What to produce >> Exactly as written, print out each entry in the data, with no pictures.
BEGIN Records for processing
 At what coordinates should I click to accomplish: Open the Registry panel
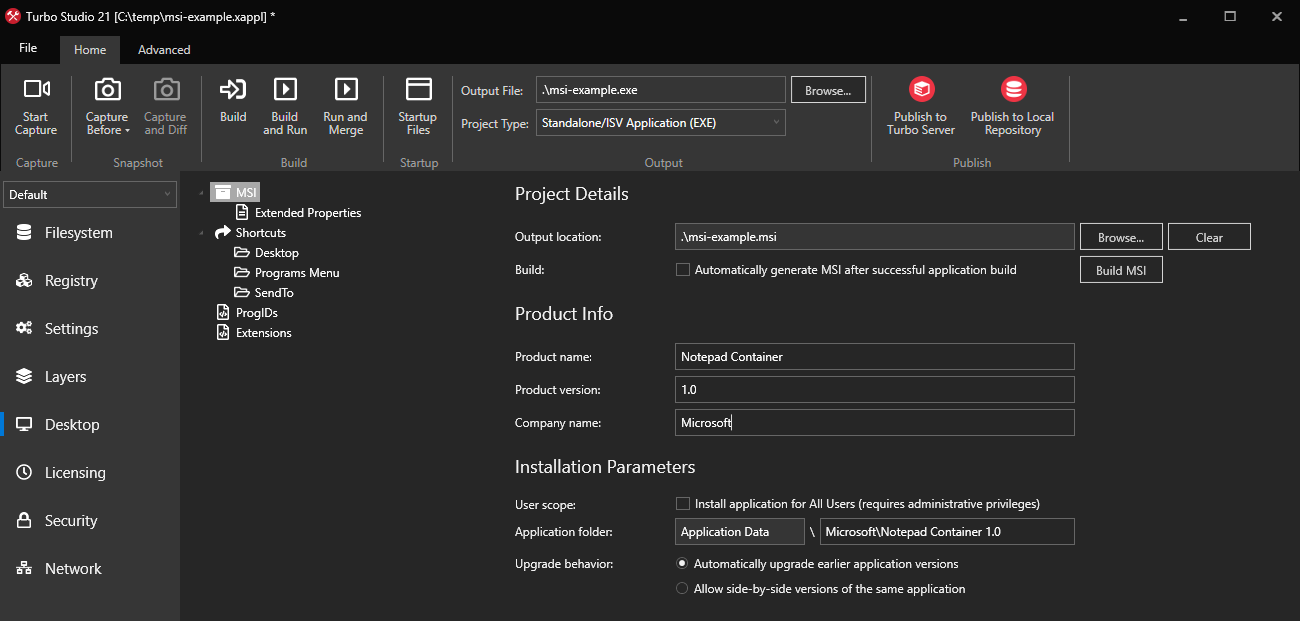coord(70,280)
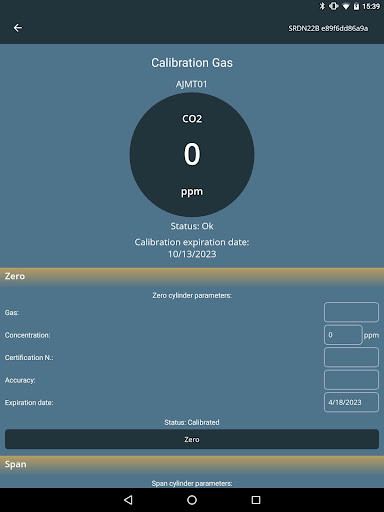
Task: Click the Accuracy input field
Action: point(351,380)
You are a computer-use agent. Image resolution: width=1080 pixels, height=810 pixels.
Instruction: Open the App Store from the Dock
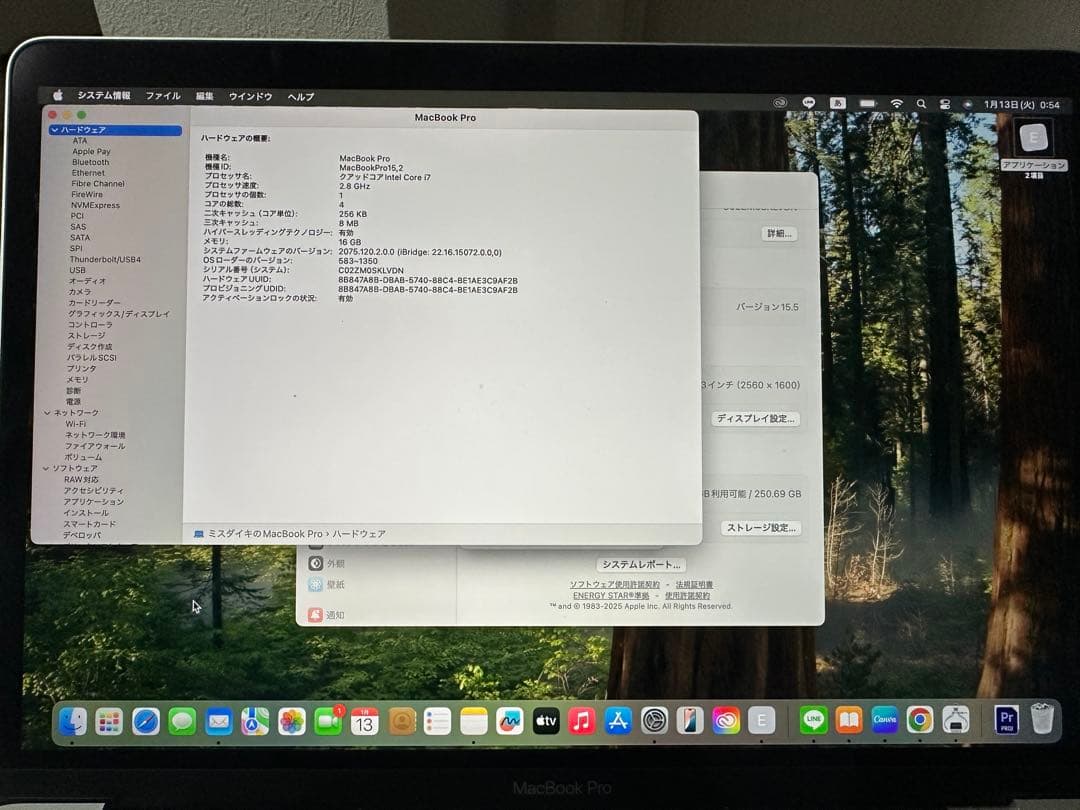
END Records for processing
Exercise result >>
 At what coordinates should I click to accomplish: Open the Registry panel
coord(70,280)
Task: Click the Accuracy input field
Action: point(351,380)
You are a computer-use agent. Image resolution: width=1080 pixels, height=810 pixels.
Instruction: Open the App Store from the Dock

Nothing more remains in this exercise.